Less stylistically inventive than The White Bone, and less ambitious in scope and vision, Karen Joy Fowler’s novel We Are All Completely Beside Ourselves is nonetheless a boldly exploratory evocation of a cross-species relationship that begins as a somewhat naive but well-intentioned scientific experiment and ends as something like domestic tragedy, with consequences that destroy a family and permanently traumatize a sister and brother—as well as a “non-human animal” named Fern.

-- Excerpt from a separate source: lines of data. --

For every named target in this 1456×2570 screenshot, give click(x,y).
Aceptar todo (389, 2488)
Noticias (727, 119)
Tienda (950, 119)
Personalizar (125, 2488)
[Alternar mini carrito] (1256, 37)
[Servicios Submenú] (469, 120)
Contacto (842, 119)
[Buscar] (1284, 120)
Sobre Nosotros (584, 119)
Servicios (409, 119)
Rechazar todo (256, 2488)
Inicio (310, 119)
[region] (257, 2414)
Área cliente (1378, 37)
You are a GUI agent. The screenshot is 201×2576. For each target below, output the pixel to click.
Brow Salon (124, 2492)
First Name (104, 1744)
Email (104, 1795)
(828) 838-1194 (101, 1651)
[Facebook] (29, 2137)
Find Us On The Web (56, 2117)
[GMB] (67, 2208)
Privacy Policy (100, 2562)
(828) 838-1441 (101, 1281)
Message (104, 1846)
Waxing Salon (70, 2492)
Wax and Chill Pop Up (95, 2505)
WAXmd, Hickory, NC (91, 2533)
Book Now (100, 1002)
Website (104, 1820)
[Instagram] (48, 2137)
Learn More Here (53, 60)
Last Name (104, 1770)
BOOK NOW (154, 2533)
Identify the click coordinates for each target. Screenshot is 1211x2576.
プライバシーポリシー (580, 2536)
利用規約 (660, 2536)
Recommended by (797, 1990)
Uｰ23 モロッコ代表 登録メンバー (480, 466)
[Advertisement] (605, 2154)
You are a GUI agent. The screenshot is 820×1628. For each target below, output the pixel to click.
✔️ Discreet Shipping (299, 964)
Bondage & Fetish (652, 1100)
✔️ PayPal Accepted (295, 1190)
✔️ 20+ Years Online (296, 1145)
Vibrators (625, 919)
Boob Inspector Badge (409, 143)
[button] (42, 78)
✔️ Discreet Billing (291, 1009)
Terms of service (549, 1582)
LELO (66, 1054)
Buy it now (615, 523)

Like the documentary film by James Marsh, Project Nim (2011), which depicts a similar experiment involving an infant chimpanzee brought to live in close contact with human beings, We Are All Completely Beside Ourselves is less about the scientific background and rationale for such experimentation than it is about an intensely emotional, nonverbal, and visceral relationship between “sisters” of whom one happens to be a “human” and the other “non-human.” In both the film and the novel, immediate sympathy is evoked for the innocent young primate, brought into a domestic household rife with its own secret undercurrents of emotion and power struggles; in both, the innocent young primate is smotheringly loved, refashioned into a quasi child, eventually erupts in violence and is feared, and is expelled from the human household.

In both the documentary and the novel, an initially reasonable yet finally tyrannical and unfeeling professorial father figure exerts his terrible, irrevocable power. In Project Nim, this figure is Columbia University professor of psychology Herbert Terrace, chief investigator in a controversial experiment of the 1970s. It was undertaken to determine if a chimpanzee (“Nim Chimpsky,” punning on Noam Chomsky, who argued against the possibility of human-like language in chimpanzees) raised in close contact with human beings could develop communication skills akin to “language.” In We Are All Completely Beside Ourselves, the villain is University of Indiana professor of psychology Cooke, father of Rosemary Cooke and “step-father” of chimpanzee Fern, who undertakes a near-identical experiment into the possibilities of cross-species communication, with near-identical results—expulsion for the chimp-subject, remorse and regret for the human participants, an abruptly dismantled experiment.